Парторг долго смотрел им вслед, совершенно не обижаясь на Кольцова. Нравилась ему эта пара, и настойчивость их нравилась, и как смотрят друг на друга – нравилось… и вообще как-то хорошо стало, вот прямо сейчас стало очень хорошо. – Надо зайти к ним вечером как-нибудь, - подумал парторг, - и подарок подарить. Что-нибудь такое на память, чтобы на всю жизнь… а жизнь у них длинная будет. Мирная жизнь.

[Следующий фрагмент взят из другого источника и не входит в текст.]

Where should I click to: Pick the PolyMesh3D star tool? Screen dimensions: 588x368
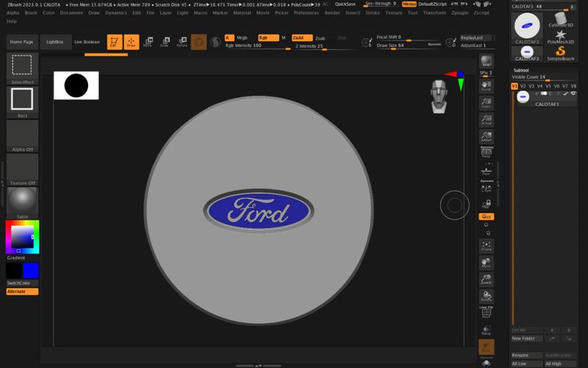click(561, 35)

Осеннее солнце, усердно отработав, спешило спрятаться. Но степь там, за станцией, все еще была залита солнечным светом, как золотом. И где-то там раскинулась Черная падь, послужив названием поселку, наверное, из-за угля, в котором так нуждалась в те годы страна. И кто знает, может и осталась бы Черная падь неизвестной, если бы не пришли и не вдохнули в эти места новую жизнь люди, которые умели быть счастливыми и радоваться каждому дню.